Dall'Iran al Pakistan, Zahedan-Mirjaveh-Taftan-Quetta, viaggio attraverso l'inferno

Cominciammo il nostro viaggio attraverso l'inferno alla mattina presto.

Dopo aver lasciato Bam entrammo presto nella giurisdizione di Zahedan e dopo aver passato un paio di controlli di polizia una guardia salì con noi per la nostra protezione. Cosa potesse fare un poliziotto in caso di aggressione contro di noi, non ci fu mai chiaro. Più che protetti ci sentivamo noi i sorvegliati. “Fate in modo che se ne vadano il più velocemente possibile.” Questo ci sembra l’ordine impartito dall’alto.

A Zahedan cominciò il balletto dei passaggi di consegna. Noi eravamo il pacco bollente. Cambiammo quattro volte vettura di polizia stavolta con due o tre poliziotti che tenevano il fucile mitragliatore appoggiato alle nostre gambe. Il freddo contatto con il metallo dell’arma mi faceva più paura del pensiero di essere rapito o rapinato. Mi era insopportabile stare così vicino a uno strumento fatto per uccidere. E se ci fosse stato un tentativo di rapimento avrebbero cominciato a sparare? Questa era il mio più grande incubo.

I poliziotti erano cortesi e sorridenti. Sembravano contenti di aver due ospiti stranieri con loro e non lesinavano chiacchiere superflue e inviti a pranzo che rifiutammo. Ad ogni controllo dovevamo scrivere a mano i nostri dati e numero di passaporto in enormi e pesanti quaderni, alla faccia della tecnologia nucleare che stavano sviluppando in Iran. Diedi un’occhiata alla lista degli stranieri che erano passati di lì. Una decina in dicembre, forse il doppio in Novembre. Questi erano i temerari che attraversavano il confine nonostante gli avvisi dei loro stati di non andare in quella zona pericolosa. Effettivamente sorvolare il confine sarebbe stata la cosa più semplice, ma anche contraria al nostro spirito overland e alla voglia di vedere con i nostri occhi e toccare con mano. La comodità è nemica della verità e della scoperta.

Fummo costretti a prendere un taxi che letteralmente volò a centosessanta-centottanta chilometri orari lungo i circa ottanta chilometri che separano Zahedan da Mirjaveh, il confine con il Pakistan.

Erano le tre e arrivammo al confine. Una sgradevole sorpresa ci attendeva. Il confine, nonostante l’orario, era già chiuso. Un pakistano che andava dalla Siria al nord del Pakistan aspettava con la moglie ed enormi bagagli.
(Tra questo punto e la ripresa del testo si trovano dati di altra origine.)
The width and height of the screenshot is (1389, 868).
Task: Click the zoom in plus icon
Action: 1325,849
Il confine era totalmente deserto senza nemmeno una guardia. Un vento freddo spirava tra i pochi edifici svuotati sollevando sabbia. Lo scenario era da film dell’orrore dove ad un certo punto compaiono zombi o creature aliene e mostri sotterranei. Spettrale. Vagammo un po’ e arrivammo praticamente a toccare il Pakistan con il desiderio di attraversarlo. Era possibile visto che non c’era nessuno. Franta trovò un modo di entrare nella terra di nessuno tra i due Paesi, ma non ci azzardammo a metterci piede. Pochi minuti dopo vedemmo passare delle jeep di pattuglia.

Sicuramente non volevamo passare all’addiaccio la notte in quel paesaggio inquietante e in un certo modo surreale. In quella zona di trafficanti non sarebbe stato il caso di farsi trovare all’aperto in piena notte, anche se lo stupore degli autisti col loro carico di illegalità, principalmente droga, sarebbe stato pari al nostro una volta faccia a faccia. Di certo non si aspetterebbero mai di trovare due backpacker per strada di notte.
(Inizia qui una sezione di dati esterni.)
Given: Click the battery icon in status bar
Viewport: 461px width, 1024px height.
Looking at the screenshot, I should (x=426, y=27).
Trovammo rifugio con la coppia di pakistani in un albergo infimo vicino all’area di confine. Inaspettatamente la cena fu superba. Incredibile mangiare così bene quasi quanto il miglior ristorante a Esfahan in quell’angolo dimenticato dell’Iran. Franta ebbe occasione di sfoderare ancora il suo russo con un camionista iraniano che seguiva tutte le rotte dell’Asia Centrale includendo Afganistan e Iraq fino all’Europa.
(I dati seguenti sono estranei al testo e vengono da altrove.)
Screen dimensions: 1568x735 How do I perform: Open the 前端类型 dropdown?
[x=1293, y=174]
Al mattino ci svegliammo con la nostra solita calma. Di farsi una doccia non se ne parlava nemmeno in quelle condizioni. Ci dirigemmo verso il confine e quasi senza accorgersi lo oltrepassammo.
Appena uscimmo dall’Iran ci trovammo davanti ad un tavolino in plastica con due sedie e due persone sedute. Pensavamo fosse ancora Iran o un punto di transizione e invece appena mostrato i nostri passaporti e fatto due passi ci trovammo la scritta “Pakistan”. Ci guardammo indietro. Gli edifici iraniani erano puliti e ben organizzati, e apparentemente il confine era rappresentato da un vecchio tavolino da giardino sotto un ombrellone.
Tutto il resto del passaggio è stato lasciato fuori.